I do adore this book because it provides an opportunity for the ankle biters to envision something different. We can’t expect change- sustainable, resilient, healthy, stimulating, whatever buzzword we want- if we can’t envision alternatives. This book helps depict an urban that I can imagine. I delight in the overflowing bike parking garages, vertical gardens, rooftop gardens, indoor urban farm and most especially the interactive public art installation inspired by this. Building an ankle biter’s budding vocabulary with ‘bus-top garden’ and ‘interactive tiles’? Yes, please. This book is gracious enough to include real world inspirations for each page. As such, there is much that can spark the urban imagination.

Whew. Will you read it? We will, again and again.

*For this review, I was generously given a digital, watermarked copy to review. The opinions here, as always, are my own.

I don’t eat green

 

Just when you think you are doing everything right because the ankle biter inhales everything on his plate, he decides to sprout his authority one evening and say “I don’t eat green.” This coming from the mouth who has curated a fine palate for gorgonzola DOP and Cropwell Bishop Nottinghamshire blue. Don’t get me started on the olives (incidentally a briny green). But anyways, there always comes a day when anything resembling a vegetable gets pushed back. All I can do is push the plate back with a smattering of grapes (a translucent green) or blueberries or rice and soy until this green resistance (obviously aimed at Genus vegetablis) subsides.

So this week’s book, not coincidentally, is a celebration of food. Nikki McClure produces a stunning picture book about local farm fresh food sold by its growers. To Market, To Market follows a mother and her son as they shop at their local market day. They visit stalls selling apples, kale, smoked salmon, honey, blueberry turnovers, napkins and cheese. The story ends with a market feast around the home table with friends and family. The beauty of this book is two-fold. Firstly, Nikki McClure’s paper cut imagery is mesmerising. Each product on the list is showcased in one unmistakeable hue. Secondly, the provenance of each product is shared on a separate page: of how salmon is smoked and cloth napkins dyed. Each mini story ends with a gracious thank you.

Anklebiter 1 liked this book because let’s face it, he’s a closet foodie. For as far as I can remember, he does this thing where he picks food off the page, pops it in his mouth and savours it.

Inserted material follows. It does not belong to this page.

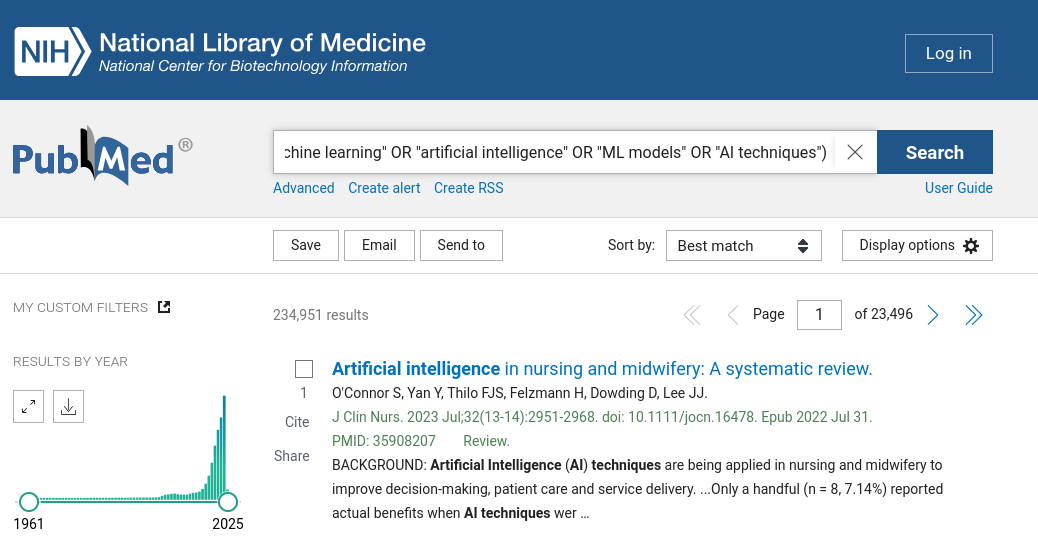Save the search results
1038x555 pixels.
click(x=306, y=245)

For this story, he doesn’t understand why there is blueberry filling spilling from the turnovers or what kale is. But he certainly appreciates the  ‘crunchy apples’ and  the ‘goat making cheese.’ Insert fingers scooping up imaginary food.

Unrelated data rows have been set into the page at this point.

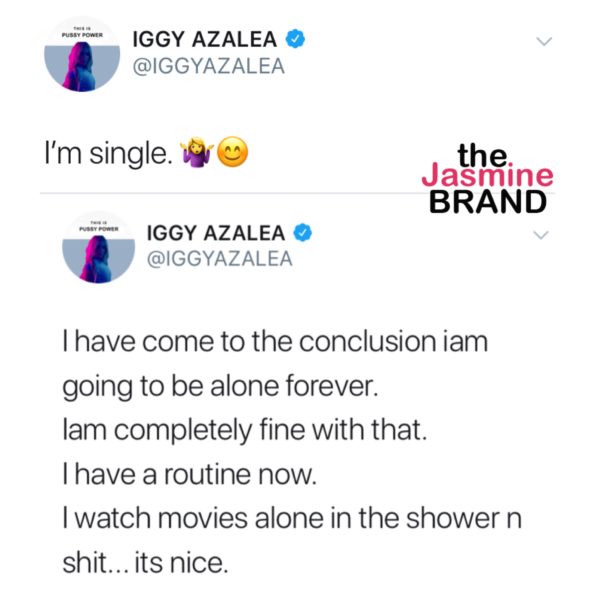595x595 pixels.
Task: Open IGGY AZALEA name in second tweet
Action: 216,233
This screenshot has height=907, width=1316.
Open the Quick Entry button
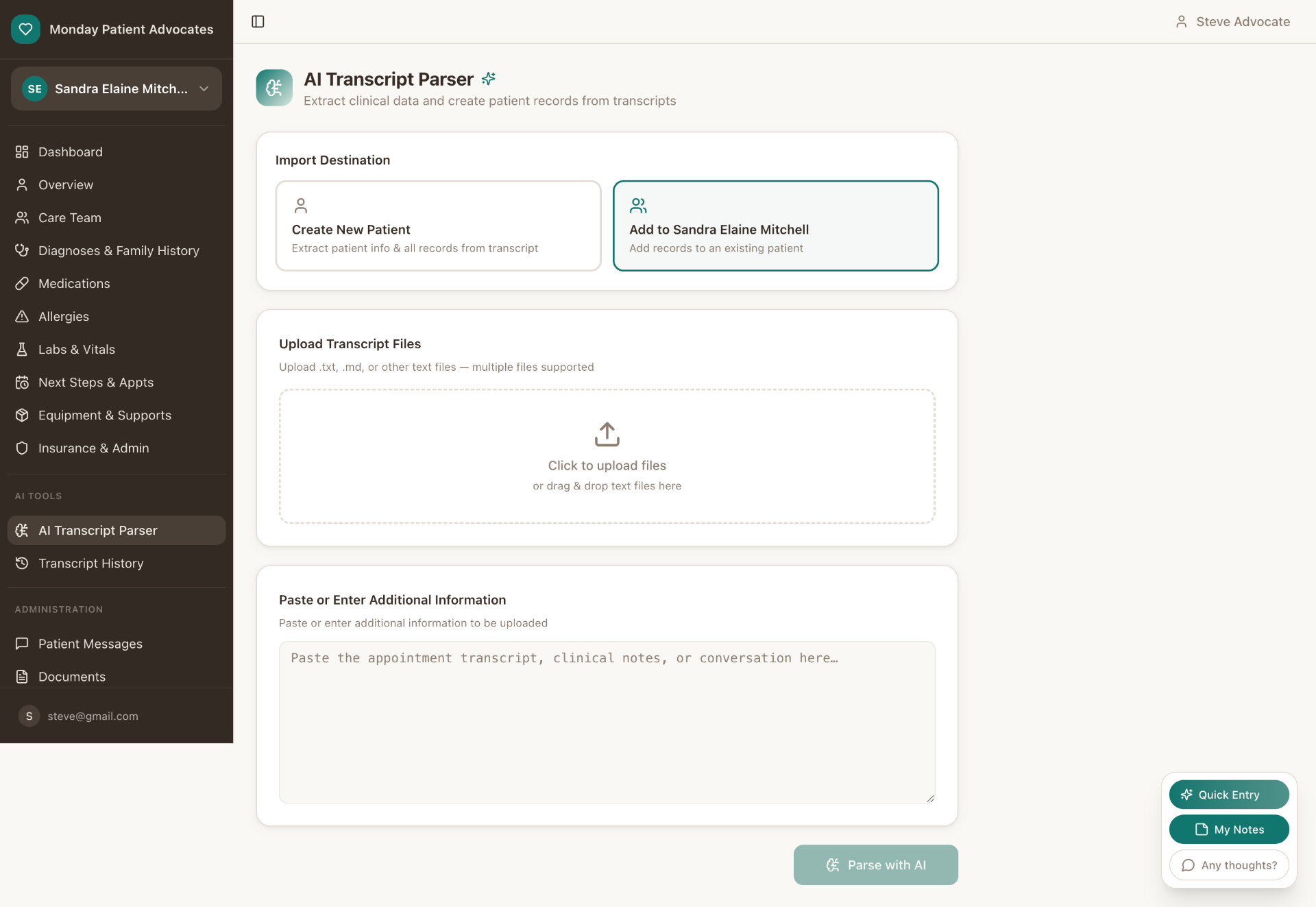pyautogui.click(x=1228, y=795)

I like it because it does bring to the forefront the slow food movement and emphasises that food doesn’t simply show up on grocery chain store shelves.There is a celebration linking people with their food (for example: here, here and here). Local is good but local doesn’t necessarily mean family-owned farms or organic. Although I am a bit weary of how local food has somehow transformed itself into ‘artisanal’. When has grown local, invest in farmers, no mangoes don’t grow year round become cult? It should be the norm and not in the hands of the elite. I refer the non-anklebiters to be inspired by David Mas Masumoto (who I heard speak so eloquently in Las Vegas of all things). Knowing where our food originates and eating with the seasons nourishes our own bodies and sustains local livelihoods. Just for awhile, farmers of green things, I’ve supporting the other colours.